Normally, an offer and earnest money are submitted by the buyer, and the seller will accept, counteroffer or ignore the offer. The amount of earnest money varies for each transaction. Earnest money should be held in the seller’s attorney’s trust account or the real estate broker’s trust account until closing.
The Residential Property Seller Disclosure Statement form is required under Iowa law to be given to a buyer once the buyer tenders an offer to purchase a house. It should be completed by the seller to the best of the seller’s knowledge. Both buyer and seller should sign two copies of the form and each should retain a signed copy.
With respect to the sale or lease of homes built before 1978, Federal Law requires that the EPA Lead Hazard Disclosure Statement be completed by the seller and signed by the buyer. In conjunction with providing the buyer with the Disclosure Statement, the seller should also provide the buyer with the EPA Lead Hazard Booklet.

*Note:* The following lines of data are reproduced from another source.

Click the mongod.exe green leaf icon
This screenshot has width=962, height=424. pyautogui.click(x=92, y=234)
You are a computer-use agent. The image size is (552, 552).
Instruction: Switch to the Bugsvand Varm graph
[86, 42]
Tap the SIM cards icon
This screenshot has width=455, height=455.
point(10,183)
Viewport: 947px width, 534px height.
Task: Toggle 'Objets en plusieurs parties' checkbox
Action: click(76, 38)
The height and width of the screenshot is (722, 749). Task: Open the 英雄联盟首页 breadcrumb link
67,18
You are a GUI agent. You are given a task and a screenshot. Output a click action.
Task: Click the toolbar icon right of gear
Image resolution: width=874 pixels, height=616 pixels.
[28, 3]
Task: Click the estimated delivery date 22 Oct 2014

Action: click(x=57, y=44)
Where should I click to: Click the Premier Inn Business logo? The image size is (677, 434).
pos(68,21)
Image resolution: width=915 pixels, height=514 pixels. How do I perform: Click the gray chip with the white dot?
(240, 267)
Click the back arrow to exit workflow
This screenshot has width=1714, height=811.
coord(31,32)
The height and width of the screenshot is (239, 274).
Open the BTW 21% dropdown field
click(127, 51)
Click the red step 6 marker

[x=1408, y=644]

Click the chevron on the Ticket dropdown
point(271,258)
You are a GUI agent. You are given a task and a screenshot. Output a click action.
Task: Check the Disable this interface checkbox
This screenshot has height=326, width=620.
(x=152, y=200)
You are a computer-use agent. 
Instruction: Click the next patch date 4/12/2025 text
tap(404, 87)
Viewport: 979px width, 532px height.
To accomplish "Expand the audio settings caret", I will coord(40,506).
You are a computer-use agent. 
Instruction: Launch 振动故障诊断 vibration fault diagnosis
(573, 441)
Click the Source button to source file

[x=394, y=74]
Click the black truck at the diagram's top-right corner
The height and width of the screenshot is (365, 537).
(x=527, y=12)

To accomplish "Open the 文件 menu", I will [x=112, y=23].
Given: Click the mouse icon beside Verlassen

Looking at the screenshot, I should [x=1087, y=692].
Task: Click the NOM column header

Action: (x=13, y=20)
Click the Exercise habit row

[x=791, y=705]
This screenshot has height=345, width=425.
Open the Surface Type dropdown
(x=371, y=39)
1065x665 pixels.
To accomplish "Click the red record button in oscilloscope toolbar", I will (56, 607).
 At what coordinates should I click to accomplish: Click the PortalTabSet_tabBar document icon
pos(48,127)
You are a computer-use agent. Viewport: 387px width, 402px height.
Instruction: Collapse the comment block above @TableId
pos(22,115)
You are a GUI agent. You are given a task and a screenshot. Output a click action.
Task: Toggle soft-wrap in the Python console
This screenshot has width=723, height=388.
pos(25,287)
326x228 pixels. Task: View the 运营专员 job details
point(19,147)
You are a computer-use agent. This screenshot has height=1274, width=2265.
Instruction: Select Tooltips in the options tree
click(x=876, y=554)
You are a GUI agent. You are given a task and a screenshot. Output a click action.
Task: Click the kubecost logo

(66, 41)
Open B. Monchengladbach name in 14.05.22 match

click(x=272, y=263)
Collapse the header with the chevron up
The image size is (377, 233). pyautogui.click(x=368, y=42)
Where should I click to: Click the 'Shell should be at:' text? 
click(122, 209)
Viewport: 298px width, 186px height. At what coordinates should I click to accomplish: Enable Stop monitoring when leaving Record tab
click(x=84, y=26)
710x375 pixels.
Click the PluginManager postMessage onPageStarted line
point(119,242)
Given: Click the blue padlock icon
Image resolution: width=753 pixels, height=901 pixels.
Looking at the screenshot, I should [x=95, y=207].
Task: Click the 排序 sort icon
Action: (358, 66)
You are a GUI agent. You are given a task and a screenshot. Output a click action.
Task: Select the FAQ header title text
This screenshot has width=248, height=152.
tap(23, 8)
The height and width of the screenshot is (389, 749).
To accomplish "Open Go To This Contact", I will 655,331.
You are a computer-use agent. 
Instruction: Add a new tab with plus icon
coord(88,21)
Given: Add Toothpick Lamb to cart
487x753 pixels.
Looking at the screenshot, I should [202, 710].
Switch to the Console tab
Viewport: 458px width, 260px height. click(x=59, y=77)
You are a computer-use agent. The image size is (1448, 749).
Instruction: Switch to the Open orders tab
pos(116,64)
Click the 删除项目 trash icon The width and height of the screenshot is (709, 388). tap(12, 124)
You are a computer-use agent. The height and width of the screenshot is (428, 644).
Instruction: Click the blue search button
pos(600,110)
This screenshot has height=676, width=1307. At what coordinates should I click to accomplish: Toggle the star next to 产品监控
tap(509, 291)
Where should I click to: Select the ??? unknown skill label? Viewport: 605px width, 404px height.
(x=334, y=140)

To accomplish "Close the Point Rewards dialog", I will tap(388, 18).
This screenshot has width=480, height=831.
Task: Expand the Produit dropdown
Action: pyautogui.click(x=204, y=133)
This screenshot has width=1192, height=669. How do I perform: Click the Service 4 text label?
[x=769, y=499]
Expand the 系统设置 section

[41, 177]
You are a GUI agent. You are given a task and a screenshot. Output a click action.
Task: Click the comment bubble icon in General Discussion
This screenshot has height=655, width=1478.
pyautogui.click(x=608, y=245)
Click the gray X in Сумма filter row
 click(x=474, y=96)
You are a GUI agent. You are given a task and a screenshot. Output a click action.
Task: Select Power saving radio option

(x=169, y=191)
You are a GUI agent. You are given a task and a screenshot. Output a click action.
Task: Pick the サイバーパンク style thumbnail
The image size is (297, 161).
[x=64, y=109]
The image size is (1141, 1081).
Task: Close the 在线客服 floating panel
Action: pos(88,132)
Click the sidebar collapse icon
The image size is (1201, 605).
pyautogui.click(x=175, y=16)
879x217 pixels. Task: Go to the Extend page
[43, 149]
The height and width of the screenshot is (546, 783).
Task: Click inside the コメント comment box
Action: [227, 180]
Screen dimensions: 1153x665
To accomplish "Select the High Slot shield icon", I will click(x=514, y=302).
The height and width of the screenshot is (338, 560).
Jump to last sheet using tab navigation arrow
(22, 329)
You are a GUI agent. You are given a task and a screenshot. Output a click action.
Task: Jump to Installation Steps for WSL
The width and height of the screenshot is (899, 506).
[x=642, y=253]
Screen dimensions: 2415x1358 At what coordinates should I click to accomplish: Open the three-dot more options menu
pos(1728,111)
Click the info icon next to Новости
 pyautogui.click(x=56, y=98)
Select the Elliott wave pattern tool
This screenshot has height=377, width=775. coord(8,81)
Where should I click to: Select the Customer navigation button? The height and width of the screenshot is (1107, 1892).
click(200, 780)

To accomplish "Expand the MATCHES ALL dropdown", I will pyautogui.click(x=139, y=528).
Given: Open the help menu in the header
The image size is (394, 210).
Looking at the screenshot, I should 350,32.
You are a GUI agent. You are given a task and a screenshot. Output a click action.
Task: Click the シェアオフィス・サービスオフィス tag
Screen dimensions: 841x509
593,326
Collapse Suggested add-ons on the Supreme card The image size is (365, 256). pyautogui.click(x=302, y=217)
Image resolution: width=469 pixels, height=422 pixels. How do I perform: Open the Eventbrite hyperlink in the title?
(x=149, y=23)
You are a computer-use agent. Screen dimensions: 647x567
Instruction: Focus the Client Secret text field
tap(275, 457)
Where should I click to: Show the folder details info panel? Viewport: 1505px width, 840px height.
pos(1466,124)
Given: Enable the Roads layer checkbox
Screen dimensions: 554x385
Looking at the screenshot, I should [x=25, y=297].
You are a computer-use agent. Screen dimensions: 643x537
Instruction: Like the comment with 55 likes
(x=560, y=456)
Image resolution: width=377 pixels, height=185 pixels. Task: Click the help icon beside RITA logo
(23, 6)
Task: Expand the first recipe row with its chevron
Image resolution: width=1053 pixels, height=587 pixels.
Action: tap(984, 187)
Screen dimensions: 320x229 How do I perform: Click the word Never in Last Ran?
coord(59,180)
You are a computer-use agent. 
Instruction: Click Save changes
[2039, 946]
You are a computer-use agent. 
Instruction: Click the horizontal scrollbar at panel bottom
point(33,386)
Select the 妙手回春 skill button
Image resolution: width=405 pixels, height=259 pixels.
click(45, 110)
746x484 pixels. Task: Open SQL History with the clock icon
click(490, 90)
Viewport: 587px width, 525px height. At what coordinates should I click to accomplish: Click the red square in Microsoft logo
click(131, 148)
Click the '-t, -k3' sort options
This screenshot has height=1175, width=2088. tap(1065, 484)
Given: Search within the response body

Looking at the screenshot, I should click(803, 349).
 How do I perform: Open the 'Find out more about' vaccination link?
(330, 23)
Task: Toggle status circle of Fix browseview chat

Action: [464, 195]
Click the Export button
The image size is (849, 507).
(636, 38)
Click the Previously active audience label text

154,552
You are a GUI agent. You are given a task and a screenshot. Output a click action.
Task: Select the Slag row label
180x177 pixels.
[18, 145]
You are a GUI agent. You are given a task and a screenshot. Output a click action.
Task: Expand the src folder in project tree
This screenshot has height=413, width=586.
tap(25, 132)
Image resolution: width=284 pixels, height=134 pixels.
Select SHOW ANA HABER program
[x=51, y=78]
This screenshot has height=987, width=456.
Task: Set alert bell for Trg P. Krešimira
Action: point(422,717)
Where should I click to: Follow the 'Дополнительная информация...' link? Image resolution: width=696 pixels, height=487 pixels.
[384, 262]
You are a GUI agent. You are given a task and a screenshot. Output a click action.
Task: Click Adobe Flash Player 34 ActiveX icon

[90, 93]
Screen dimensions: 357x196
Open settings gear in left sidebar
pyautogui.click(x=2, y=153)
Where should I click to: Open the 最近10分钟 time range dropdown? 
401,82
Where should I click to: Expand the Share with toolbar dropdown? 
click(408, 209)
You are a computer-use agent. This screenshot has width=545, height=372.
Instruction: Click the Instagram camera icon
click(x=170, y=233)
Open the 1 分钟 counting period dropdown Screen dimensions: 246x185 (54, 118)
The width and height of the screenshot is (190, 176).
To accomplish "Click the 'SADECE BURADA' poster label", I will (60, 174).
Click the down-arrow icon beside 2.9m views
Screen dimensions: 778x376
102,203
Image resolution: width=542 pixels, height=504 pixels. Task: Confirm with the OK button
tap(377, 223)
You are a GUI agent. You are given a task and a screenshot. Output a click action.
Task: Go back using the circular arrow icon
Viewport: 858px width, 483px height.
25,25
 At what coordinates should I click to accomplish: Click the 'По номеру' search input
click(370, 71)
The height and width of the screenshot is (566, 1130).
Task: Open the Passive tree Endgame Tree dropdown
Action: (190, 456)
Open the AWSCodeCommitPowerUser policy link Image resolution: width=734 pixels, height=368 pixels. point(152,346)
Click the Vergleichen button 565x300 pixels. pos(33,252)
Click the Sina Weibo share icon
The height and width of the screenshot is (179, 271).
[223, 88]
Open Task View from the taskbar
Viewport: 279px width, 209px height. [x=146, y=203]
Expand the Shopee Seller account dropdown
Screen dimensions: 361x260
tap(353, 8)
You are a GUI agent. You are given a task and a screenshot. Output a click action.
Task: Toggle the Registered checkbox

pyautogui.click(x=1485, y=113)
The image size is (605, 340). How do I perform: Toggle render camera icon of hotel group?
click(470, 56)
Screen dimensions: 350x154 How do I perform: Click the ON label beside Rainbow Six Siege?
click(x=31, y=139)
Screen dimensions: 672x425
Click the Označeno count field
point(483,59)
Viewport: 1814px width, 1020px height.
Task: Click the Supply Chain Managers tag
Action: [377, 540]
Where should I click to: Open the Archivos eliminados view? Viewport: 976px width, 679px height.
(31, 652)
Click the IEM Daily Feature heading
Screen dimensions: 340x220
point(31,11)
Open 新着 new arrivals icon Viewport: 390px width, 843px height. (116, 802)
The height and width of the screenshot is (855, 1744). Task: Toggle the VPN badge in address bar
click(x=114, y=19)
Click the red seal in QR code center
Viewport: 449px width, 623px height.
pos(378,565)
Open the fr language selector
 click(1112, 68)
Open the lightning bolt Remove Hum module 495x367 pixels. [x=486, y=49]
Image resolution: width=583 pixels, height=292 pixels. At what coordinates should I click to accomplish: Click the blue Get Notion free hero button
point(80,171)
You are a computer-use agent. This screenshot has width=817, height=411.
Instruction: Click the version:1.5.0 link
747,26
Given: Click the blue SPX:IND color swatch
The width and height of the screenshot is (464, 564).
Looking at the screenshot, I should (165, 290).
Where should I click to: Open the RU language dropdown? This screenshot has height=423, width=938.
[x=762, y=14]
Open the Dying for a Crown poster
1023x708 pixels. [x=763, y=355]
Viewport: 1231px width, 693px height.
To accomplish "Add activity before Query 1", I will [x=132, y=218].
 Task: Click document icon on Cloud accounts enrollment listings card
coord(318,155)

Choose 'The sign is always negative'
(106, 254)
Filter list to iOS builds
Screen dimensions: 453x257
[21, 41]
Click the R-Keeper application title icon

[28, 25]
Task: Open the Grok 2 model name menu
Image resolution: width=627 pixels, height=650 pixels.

Once an offer to purchase is accepted, the seller will need to locate the abstract of title for the real estate and get it updated and extended by an abstract company. The abstract lists all of the documents (e.g., deeds, mortgages etc.) that are part of the public record at the county recorder’s office, the courts and other governmental offices that affect title to the property. The extension of the abstract by an abstract company can take several weeks. Abstract extensions to show marketable title in the seller are usually done at the seller’s expense. In order to keep track of the abstract (they are expensive to replace), please be sure to get a receipt for the abstract whenever you deliver possession of it to anyone.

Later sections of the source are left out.